GOAL: Return each line from the rows below that contains the word "center", copying every such line in full.

MATERIAL FOR THE TASK:
----------

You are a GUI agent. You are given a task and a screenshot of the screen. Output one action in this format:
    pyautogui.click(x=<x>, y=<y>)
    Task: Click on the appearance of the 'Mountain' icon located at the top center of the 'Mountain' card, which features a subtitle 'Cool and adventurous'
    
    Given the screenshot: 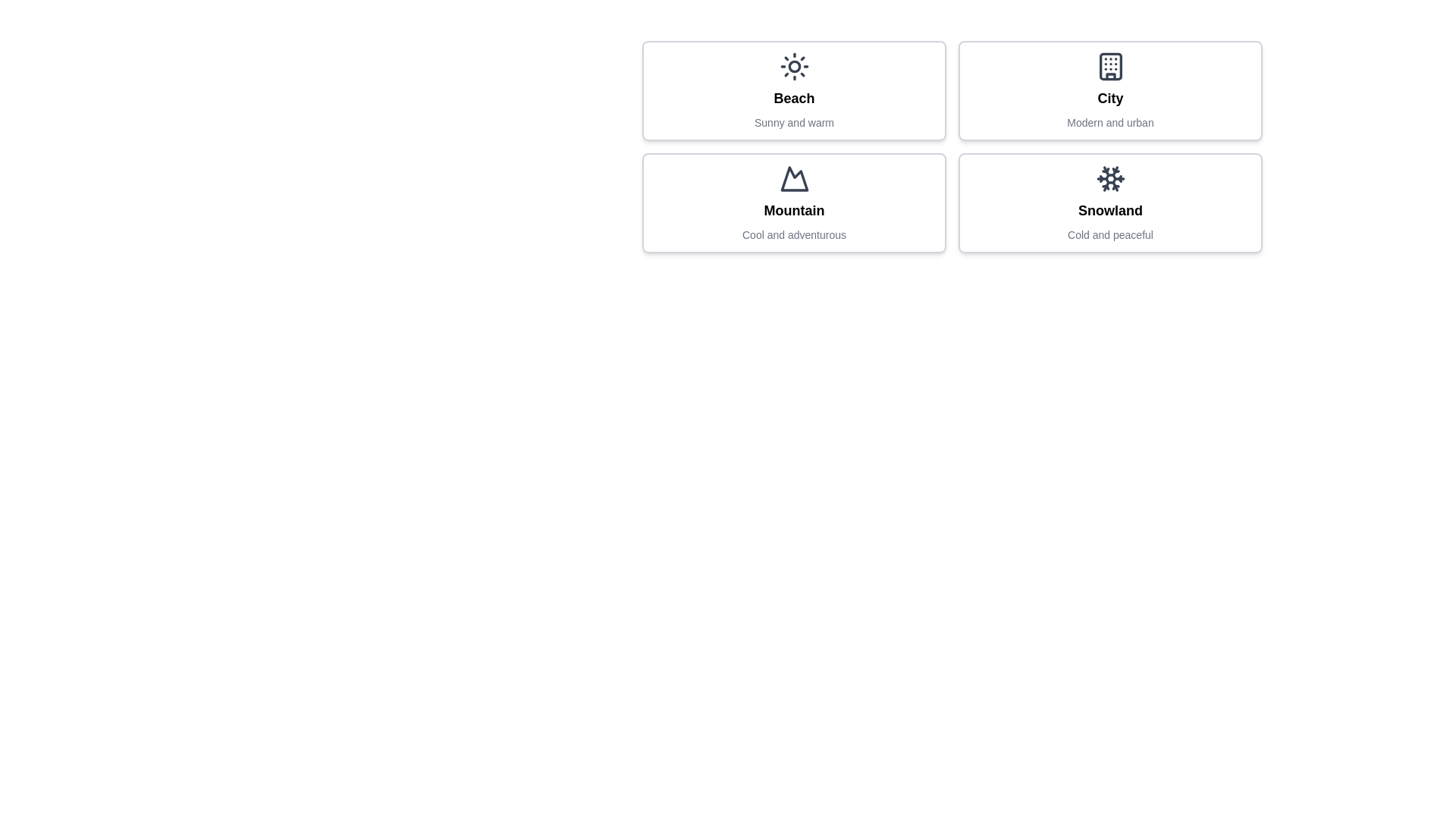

----------

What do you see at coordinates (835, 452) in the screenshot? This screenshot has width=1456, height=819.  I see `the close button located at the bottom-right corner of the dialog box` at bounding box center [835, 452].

----------

WRITTEN RESPONSE:
    Task: Click on the appearance of the 'Mountain' icon located at the top center of the 'Mountain' card, which features a subtitle 'Cool and adventurous'
What do you see at coordinates (835, 452) in the screenshot? This screenshot has width=1456, height=819.  I see `the close button located at the bottom-right corner of the dialog box` at bounding box center [835, 452].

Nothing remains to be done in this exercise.